Pixel coordinate grounding data:

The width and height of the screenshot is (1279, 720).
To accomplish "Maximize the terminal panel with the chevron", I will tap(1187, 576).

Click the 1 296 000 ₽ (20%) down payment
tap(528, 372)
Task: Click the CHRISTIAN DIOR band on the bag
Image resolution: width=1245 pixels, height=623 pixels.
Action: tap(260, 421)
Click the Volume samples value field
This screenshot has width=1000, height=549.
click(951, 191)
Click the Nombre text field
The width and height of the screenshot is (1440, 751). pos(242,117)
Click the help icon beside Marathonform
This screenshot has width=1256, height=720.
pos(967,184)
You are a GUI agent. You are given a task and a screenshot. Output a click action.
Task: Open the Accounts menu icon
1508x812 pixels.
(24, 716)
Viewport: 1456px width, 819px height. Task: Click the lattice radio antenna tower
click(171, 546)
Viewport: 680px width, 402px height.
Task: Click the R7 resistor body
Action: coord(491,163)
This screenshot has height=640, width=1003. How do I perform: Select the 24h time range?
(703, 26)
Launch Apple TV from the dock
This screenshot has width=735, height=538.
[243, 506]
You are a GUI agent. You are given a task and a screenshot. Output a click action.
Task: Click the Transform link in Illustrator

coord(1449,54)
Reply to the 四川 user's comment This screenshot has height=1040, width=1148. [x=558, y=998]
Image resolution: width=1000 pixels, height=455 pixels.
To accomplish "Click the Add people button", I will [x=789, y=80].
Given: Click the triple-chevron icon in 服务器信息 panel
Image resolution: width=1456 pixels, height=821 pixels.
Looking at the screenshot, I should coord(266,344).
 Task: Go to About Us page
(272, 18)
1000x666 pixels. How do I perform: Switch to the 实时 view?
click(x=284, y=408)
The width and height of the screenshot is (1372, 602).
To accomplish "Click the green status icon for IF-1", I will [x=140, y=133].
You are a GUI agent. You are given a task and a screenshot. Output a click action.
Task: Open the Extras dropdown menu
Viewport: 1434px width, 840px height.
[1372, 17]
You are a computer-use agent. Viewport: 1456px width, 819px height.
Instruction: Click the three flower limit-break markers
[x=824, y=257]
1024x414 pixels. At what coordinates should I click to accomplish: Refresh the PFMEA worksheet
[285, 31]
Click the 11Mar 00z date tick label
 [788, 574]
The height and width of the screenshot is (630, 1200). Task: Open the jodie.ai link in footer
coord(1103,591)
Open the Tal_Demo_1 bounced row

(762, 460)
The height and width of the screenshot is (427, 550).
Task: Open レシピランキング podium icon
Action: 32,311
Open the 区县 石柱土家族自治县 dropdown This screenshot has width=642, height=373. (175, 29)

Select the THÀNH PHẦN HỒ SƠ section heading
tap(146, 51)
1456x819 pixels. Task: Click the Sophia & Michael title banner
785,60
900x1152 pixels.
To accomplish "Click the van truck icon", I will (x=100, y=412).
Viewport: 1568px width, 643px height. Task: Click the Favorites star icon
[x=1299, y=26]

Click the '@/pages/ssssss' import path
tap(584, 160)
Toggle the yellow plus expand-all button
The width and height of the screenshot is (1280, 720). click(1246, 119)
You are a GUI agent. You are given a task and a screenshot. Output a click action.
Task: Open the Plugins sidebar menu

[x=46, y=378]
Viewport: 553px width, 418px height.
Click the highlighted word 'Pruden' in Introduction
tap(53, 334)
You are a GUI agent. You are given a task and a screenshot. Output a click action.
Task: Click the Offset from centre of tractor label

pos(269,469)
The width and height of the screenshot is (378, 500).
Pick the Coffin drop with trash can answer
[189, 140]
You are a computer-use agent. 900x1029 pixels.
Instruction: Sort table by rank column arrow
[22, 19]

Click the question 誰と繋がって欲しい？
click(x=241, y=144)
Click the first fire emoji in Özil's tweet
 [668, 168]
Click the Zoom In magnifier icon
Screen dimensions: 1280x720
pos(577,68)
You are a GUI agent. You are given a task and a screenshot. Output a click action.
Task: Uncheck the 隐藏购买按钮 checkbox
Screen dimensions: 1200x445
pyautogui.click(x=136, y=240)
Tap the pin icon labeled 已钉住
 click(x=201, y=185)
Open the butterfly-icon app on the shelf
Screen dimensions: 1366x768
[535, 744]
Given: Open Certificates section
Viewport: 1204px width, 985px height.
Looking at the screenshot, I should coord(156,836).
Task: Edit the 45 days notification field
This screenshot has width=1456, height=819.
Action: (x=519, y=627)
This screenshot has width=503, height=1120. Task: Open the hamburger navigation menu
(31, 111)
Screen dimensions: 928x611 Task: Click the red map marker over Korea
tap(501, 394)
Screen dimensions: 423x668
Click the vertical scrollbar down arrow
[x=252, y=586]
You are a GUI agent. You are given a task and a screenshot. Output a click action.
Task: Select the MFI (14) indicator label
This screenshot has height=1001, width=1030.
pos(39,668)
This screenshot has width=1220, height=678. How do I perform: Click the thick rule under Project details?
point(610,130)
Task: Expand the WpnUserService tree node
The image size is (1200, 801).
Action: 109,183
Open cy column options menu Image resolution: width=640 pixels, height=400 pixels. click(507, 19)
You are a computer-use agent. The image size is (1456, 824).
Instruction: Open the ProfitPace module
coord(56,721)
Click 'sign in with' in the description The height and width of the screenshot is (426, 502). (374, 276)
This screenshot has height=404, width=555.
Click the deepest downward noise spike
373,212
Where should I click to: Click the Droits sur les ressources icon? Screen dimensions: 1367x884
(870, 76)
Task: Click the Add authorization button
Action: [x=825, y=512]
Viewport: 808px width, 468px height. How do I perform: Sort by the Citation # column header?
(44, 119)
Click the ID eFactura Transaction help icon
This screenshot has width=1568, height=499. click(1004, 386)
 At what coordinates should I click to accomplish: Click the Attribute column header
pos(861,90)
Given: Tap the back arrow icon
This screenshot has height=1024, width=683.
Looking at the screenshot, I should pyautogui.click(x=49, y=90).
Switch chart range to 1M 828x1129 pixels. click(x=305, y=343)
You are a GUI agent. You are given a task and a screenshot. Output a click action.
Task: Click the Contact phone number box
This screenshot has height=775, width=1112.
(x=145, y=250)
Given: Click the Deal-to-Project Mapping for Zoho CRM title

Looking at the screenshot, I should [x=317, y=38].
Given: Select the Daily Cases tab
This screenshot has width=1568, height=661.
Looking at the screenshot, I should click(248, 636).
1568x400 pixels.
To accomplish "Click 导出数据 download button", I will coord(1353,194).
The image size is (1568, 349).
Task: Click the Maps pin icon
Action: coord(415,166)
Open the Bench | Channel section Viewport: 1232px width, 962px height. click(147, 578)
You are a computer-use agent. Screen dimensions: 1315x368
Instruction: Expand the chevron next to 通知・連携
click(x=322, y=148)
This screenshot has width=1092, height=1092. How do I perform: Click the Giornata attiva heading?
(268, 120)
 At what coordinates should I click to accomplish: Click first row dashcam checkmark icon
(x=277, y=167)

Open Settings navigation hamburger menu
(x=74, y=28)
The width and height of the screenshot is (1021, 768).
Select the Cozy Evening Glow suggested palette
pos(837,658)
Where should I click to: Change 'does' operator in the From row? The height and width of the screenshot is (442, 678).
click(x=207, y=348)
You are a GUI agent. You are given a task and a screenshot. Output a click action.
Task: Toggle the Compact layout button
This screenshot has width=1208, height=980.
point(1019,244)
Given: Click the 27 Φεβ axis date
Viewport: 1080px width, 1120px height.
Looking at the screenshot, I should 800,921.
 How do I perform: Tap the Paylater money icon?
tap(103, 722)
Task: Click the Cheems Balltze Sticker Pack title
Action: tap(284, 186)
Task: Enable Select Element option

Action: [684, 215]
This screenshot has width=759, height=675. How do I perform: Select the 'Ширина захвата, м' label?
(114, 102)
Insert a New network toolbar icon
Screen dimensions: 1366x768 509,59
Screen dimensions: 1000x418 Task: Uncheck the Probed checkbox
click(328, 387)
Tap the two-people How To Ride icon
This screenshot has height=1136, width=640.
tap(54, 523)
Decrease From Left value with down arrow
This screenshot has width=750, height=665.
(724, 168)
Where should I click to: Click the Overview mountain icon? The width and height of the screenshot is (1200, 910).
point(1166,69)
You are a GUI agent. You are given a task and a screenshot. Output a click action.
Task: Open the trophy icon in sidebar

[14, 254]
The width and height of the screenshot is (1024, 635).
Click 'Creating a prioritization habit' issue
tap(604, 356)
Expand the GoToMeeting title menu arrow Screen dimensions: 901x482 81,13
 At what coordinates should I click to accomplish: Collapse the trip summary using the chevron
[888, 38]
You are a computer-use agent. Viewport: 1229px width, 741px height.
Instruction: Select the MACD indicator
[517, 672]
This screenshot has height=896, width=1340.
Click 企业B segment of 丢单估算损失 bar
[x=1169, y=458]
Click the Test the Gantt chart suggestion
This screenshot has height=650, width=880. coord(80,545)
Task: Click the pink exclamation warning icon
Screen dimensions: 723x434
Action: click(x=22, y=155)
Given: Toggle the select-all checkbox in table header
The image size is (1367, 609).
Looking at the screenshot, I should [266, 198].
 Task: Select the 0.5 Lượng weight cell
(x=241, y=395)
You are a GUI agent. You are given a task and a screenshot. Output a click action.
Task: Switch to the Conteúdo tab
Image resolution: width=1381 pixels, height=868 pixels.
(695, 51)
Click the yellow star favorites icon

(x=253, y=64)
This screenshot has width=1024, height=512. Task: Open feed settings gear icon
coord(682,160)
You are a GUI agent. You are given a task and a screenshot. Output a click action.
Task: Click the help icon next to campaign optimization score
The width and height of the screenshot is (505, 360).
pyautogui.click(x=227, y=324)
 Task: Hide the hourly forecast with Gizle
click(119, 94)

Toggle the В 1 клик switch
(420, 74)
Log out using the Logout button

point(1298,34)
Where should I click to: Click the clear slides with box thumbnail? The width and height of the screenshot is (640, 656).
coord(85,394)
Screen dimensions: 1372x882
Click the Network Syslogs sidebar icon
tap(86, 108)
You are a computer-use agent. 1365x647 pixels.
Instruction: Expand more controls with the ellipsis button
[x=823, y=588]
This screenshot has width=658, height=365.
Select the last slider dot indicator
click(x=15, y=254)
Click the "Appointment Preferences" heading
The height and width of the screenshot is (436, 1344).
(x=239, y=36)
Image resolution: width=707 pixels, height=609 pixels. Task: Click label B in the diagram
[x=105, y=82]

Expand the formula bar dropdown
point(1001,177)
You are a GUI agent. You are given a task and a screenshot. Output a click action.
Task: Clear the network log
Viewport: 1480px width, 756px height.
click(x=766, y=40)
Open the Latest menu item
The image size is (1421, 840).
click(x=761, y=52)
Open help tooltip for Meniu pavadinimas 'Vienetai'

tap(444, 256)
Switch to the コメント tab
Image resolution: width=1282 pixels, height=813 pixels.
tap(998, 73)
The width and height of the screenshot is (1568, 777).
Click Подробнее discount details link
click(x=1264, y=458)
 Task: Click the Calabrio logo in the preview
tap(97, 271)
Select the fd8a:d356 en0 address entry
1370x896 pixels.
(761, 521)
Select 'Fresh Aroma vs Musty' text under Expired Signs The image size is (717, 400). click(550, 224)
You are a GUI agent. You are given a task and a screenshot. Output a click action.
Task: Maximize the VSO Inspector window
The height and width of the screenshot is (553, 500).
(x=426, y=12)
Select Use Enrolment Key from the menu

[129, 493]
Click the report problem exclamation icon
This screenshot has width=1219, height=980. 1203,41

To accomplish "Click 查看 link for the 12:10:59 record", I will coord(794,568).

:: WHAT YOU WILL DO ::
Search the data above for the string "Maximize". Report every line where it is found.

:: WRITTEN ANSWER ::
To accomplish "Maximize the terminal panel with the chevron", I will tap(1187, 576).
Task: Maximize the VSO Inspector window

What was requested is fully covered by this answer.